Nos había comentado en más de una oportunidad la imperiosa necesidad de encontrar a su hijo Poncho, perdido quizás en algún recóndito lugar del Pacífico Sur, y la angustia que le significaba esta incansable búsqueda sin los resultados largamente deseados.

Por ello, recurrentemente visitaba la Gobernación Marítima de Tahití y de Fidji en busca de su hijo dentro de la nómina de pasajeros o tripulantes de los veleros que salían y llegaban.

Este vuelo le daba la gran oportunidad de ir al puerto de Sídney al día siguiente de nuestro arribo, porque, aunque sus esperanzas nunca se desvanecían, su angustia aumentaba con el transcurrir de los meses y muchos de nosotros sabíamos de ello.

Por otro lado, en retrospección, su hijo Poncho que estudiaba su segundo año en la Universidad Santa María en Valparaíso, había viajado a Tahití, lugar en que tomó la decisión de congelar sus estudios a pesar de la resistencia de su padre.

Así cada vez que su padre viajaba a Tahití, él tenía la posibilidad de compartir con él. Fue en uno de estos vuelos a la Polinesia, donde Don Juanito le perdió el rastro a su hijo Poncho, quien en el mes de febrero del año 1976 decidió continuar a Nueva Zelanda, donde permaneció cerca de 8 meses para luego trasladarse a Australia en agosto de ese mismo año. Si bien es cierto Poncho escribía a sus padres cartas por correo, estas demoraban muchos meses en llegar a Chile.

Después de arribar a Sídney y cumplido los tramites de rigor en migraciones y aduanas, una Van nos trasladaría al hotel. Esa tarde cuando el ocaso del sol se apoderaba de la noche, dejábamos atrás el aeropuerto y el iluminado e imponente Opera House, para dirigirnos raudamente al centro de la ciudad.

Ya en el sector de King Cross, por la avenida principal según lo planeado, ocurrió algo más que inesperado. Don Juanito, observó en la vereda izquierda un grupo de jóvenes que vendía claveles. Fue entonces que, sorpresivamente, se levanta de su asiento   y grita: “Pare, pare, pare”. El chofer se detiene bruscamente sin saber ni entender nada. Don Juanito se bajaba exclamando muy emocionado “Mi hijo, mi hijo, encontré a mi hijo”. Al instante nos instruyó a que siguiéramos y nos encontráramos más tarde en el hotel.
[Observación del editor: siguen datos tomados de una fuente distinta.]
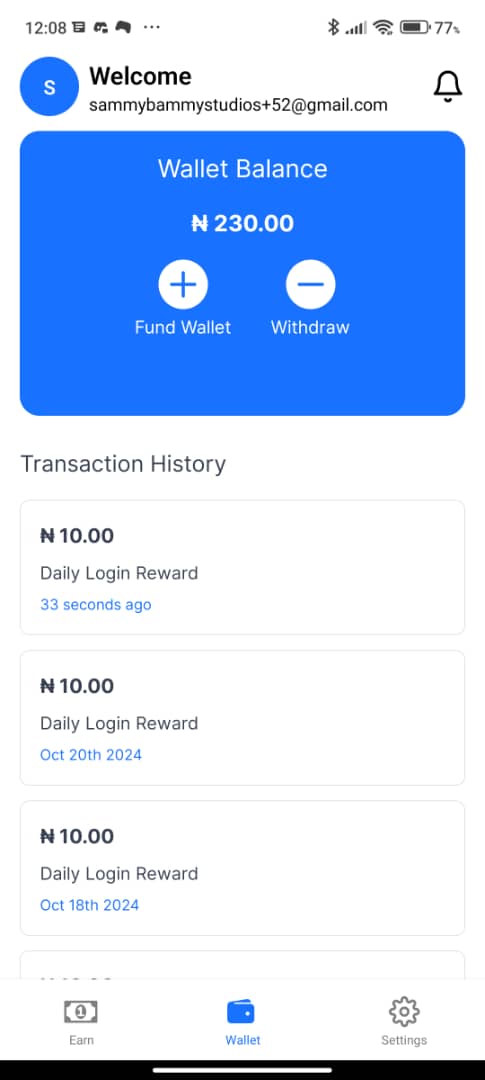Click the Withdraw label

[310, 327]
Al ver ese abrazo entre padre e hijo, largamente esperado después de meses de búsqueda, nos dejó a todos con un nudo en la garganta, y a algunas auxiliares de vuelo, secando sus lágrimas. Un momento impactante que nos llevó muy conmovidos y muy emocionados al hotel.
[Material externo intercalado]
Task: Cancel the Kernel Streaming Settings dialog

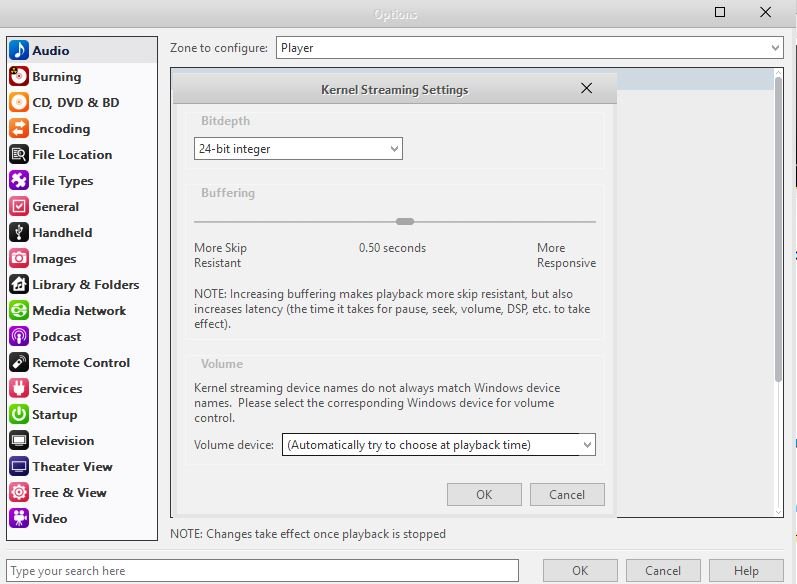Action: [567, 494]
Recientemente Poncho, escribía respecto al maravilloso encuentro con su padre:

“Es algo que al día de hoy lo atribuyo a esos sincrodestinos enigmáticos que vivimos, y no entendemos racionalmente a las fuerzas ocultas que nos dirigen”

Esa noche, durante la estadía de padre e hijo en el hotel, todo debió haber sido muy emotivo, ya que Poncho hoy día recuerda y cuenta con mucha nitidez cuando Don Juanito con esa sabiduría que siempre le caracterizaba le dijo:

“Yo como Padre te tengo que decir que tu deberías terminar tus estudios y con eso tendrás seguridad. Pero como amigo, yo habría hecho lo mismo que tú “.

Sabias palabras de un gran Comandante.

La vida de los pilotos, no solo transcurre entre exigentes entrenamientos en simuladores de vuelo, chequeos de rutas y chequeos médicos. También nos retroalimentamos de hechos, circunstancias o vivencias que nos van enriqueciendo, y que además nos emocionan al recordar las profundas huellas que dejaron en nosotros.

A veces ya retirados, nos recordamos de momentos como el narrado, que han enriquecido nuestra vida personal y que nos emociona rememorarlos hoy. Por lo menos para mí, me emociona haber sido uno de los testigos presenciales de este maravilloso y largamente esperado reencuentro del Comandante con su hijo Poncho.

 Don Juanito, aquel gran Comandante de Aeronave tan profesional, tan afable, tan cariñoso, tan sociable y tan sabio, hoy puede descansar en paz. Ya que además de sus cualidades personales y profesionales, logró lo que todo ser humano desea íntimamente: trascender, dejar profundas huellas en todos los que tuvimos el privilegio de conocerlo tanto en vuelo como en tierra.

Quiero agradecer profundamente a sus hijos Bernardita David y Francisco David, por su generosidad al recordar fechas y vivencias que ocurrieron fuera del vehículo que nos transportaba al hotel. Las fotos corresponden a las  que me envió Bernardita”.